__Work to be completed__:
Determine the number of lines in the following entries that hold the word "agent". Give only that number.

__Data provided__:
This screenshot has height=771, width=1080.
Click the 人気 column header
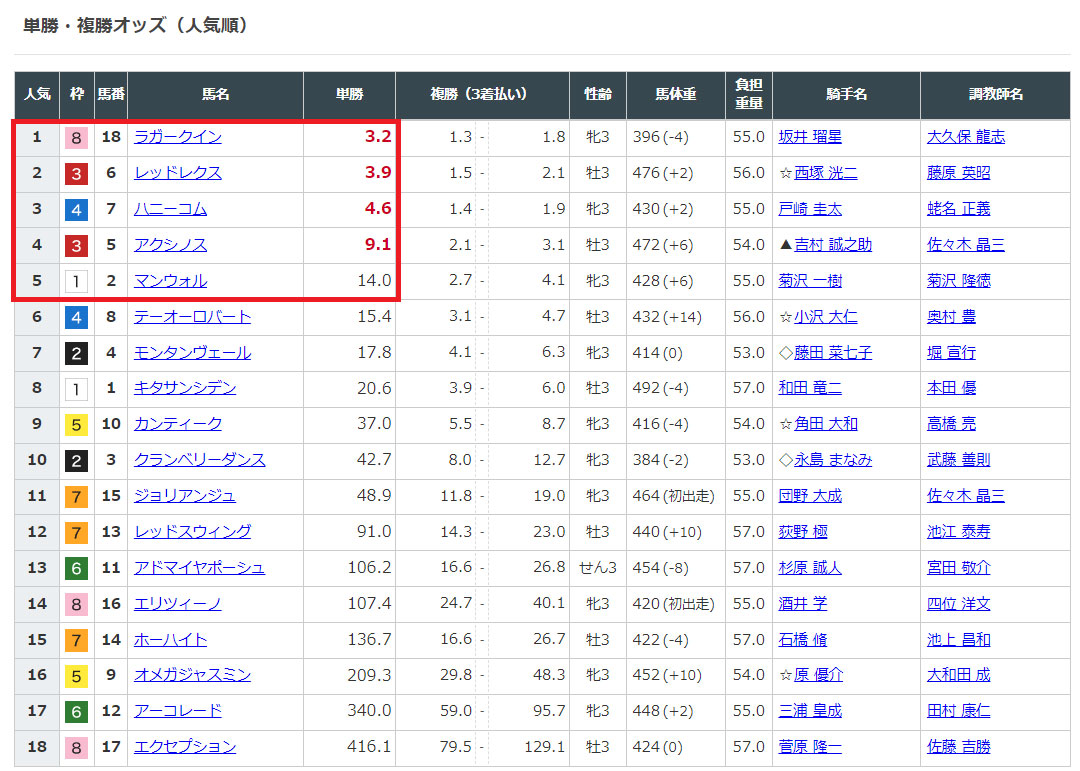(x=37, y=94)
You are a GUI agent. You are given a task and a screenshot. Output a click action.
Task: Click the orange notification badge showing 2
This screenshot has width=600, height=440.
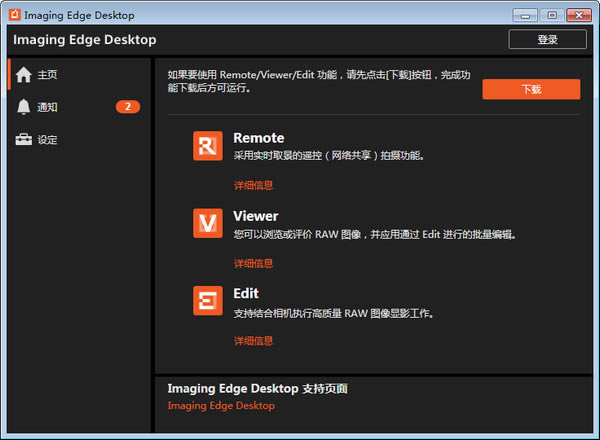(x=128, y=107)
* * *
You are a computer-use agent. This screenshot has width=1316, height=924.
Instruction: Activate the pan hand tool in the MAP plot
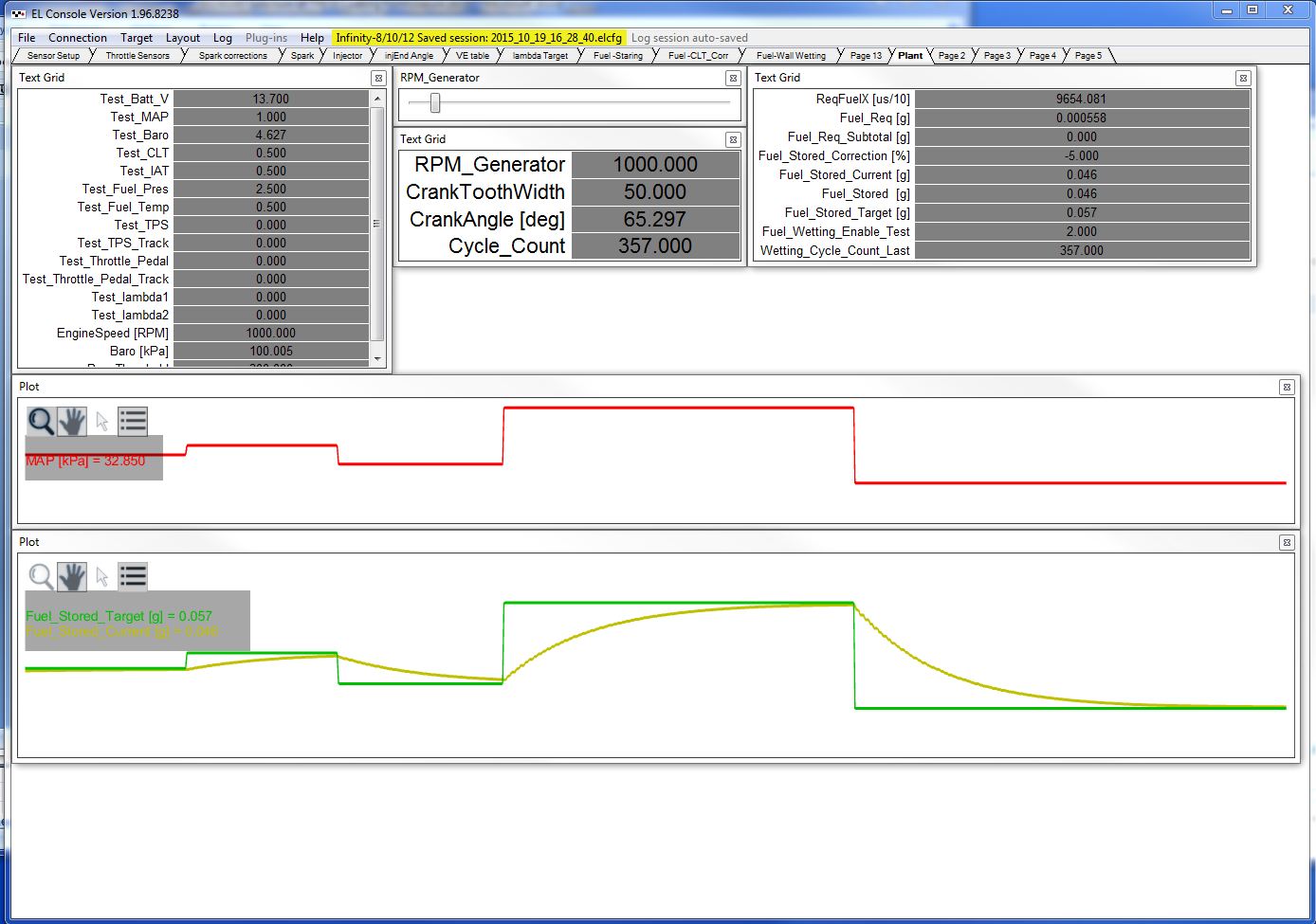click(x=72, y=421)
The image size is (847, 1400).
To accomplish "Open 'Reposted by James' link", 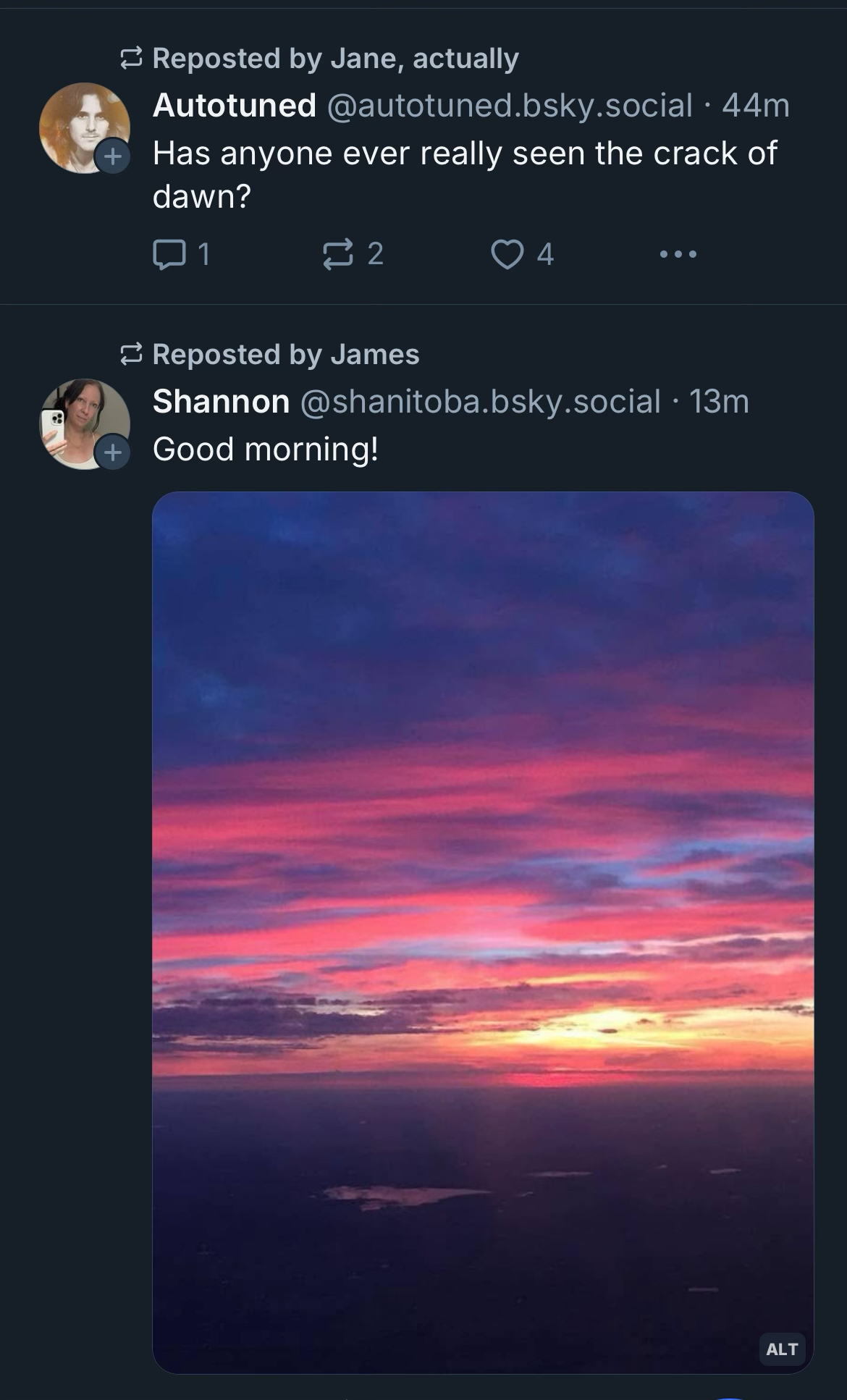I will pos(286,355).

__Written solution__:
2